Geordie Robinson (born 18 June 1987) is an Australian television, film and theatre actor known for his roles on the television series Underbelly: Badness and Winter.

Robinson's theatre roles include Green Cyc's production of The Taming of the Shrew (2008), as well as starring as Laertes in the Q Theatre production of Hamlet, Sydney (2011).

In 2011, Robinson was cast in the Australian premiere of the play The Birthday Boys at The National Institute of Dramatic Art. In 2012, Robinson was cast in the television series Underbelly: Badness as Craig "Schiz" Bottin, Drug Cook and Decker's associate. In 2014 Robinson acted opposite Rebecca Gibney in the TV series Winter. Robinson previous guest roles included the Australian medical drama All Saints and the pilot Could Gone Pro, along with a small role in the Australian film A Few Best Men. Robinson appeared in the Australian short film The Pear and the upcoming American drama series Girls Like Magic, directed by Mad Men actor Kit Williamson. Robinson appeared in the lead role of Blackrock by Nick Enright in the Australian Theatre Company in Los Angeles (2015).

In 2016, Robinson played the role of Liam in the Funny or Die and Go90 partnered series.

== Personal life ==
Robinson was born in the seaside village of Sawtell, on the North Coast of New South Wales. After graduating high school at Bishop Druitt College in 2005, Robinson was accepted into The Actors Centre Australia's full-time Journey program.
#####
Exercise prompt: According to the text on Geordie Robinson, what role did he play in the Q Theatre production of Hamlet in Sydney? The records come from a separate source unrelated to the text on Geordie Robinson.
#####
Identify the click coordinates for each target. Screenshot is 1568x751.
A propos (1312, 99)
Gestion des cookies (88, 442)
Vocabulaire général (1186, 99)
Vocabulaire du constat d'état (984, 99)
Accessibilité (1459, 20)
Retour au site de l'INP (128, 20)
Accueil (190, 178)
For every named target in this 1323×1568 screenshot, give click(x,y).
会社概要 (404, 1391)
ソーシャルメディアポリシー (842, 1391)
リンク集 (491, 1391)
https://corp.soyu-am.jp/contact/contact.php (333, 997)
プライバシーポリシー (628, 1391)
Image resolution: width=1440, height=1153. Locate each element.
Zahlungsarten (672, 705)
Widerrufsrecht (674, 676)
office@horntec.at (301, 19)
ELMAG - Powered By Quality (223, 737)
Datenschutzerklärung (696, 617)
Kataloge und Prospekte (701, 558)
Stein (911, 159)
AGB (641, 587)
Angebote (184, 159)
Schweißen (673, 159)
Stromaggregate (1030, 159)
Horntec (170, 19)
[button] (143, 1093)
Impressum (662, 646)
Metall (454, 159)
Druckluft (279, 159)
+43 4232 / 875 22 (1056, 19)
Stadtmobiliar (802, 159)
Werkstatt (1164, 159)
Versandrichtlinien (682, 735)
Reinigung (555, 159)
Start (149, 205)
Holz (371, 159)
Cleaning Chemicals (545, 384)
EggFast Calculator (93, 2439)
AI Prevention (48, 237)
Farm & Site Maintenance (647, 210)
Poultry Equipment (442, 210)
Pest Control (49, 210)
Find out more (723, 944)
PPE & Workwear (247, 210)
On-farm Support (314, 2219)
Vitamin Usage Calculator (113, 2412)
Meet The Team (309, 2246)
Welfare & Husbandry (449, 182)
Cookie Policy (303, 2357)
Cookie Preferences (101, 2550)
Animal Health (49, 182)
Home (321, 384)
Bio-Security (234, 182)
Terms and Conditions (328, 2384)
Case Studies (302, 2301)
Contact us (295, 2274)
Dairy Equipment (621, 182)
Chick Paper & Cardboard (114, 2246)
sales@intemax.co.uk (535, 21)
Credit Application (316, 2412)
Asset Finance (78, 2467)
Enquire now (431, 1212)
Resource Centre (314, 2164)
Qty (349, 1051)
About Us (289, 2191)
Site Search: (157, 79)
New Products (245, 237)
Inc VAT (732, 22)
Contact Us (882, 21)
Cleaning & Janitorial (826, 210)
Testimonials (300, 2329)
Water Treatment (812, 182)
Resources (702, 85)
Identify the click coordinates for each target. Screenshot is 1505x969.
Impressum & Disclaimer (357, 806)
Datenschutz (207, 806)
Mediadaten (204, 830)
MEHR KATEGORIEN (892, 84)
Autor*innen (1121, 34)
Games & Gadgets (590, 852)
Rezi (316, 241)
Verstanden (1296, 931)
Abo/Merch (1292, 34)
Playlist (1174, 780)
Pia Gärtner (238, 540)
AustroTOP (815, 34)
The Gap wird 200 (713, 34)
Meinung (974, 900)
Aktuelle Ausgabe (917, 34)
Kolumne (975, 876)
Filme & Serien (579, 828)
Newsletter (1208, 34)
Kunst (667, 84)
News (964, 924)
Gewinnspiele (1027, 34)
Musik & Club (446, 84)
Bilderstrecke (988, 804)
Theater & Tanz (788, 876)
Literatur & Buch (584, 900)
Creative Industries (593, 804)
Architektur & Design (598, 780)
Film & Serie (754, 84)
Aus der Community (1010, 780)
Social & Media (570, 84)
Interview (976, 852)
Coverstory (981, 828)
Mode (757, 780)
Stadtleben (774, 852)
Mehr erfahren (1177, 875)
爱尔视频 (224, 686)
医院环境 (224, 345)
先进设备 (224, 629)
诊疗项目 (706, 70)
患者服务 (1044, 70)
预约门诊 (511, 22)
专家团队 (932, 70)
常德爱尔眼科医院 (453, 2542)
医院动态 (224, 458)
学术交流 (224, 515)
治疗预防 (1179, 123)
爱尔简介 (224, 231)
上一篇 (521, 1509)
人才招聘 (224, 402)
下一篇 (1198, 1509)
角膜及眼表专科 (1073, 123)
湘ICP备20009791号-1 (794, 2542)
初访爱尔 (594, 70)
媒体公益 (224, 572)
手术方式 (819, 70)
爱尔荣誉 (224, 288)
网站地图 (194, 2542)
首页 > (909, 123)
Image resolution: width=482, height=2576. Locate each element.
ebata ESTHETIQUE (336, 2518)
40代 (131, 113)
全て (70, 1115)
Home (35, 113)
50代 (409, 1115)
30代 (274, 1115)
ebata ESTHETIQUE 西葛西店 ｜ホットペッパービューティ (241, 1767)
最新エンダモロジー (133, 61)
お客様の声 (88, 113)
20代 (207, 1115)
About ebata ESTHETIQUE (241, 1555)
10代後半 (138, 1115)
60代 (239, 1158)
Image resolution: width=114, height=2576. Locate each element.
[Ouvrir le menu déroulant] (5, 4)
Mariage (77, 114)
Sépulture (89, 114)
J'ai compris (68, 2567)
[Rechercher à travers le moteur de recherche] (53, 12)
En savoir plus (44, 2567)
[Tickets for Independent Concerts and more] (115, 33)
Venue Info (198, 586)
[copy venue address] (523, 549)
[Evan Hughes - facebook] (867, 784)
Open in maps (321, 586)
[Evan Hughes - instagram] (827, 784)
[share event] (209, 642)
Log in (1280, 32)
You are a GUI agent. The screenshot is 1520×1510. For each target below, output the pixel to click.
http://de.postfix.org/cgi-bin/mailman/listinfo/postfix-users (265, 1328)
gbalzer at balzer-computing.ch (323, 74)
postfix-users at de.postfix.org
#####
Solution for this problem: Laertes.